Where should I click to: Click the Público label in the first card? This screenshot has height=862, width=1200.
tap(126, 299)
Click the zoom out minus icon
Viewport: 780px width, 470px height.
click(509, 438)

About this exercise: Your output should match the records above word for word.

Solution:
Where should I click to: Click the Público label in the first card? This screenshot has height=862, width=1200.
tap(126, 299)
Click the zoom out minus icon
Viewport: 780px width, 470px height.
click(509, 438)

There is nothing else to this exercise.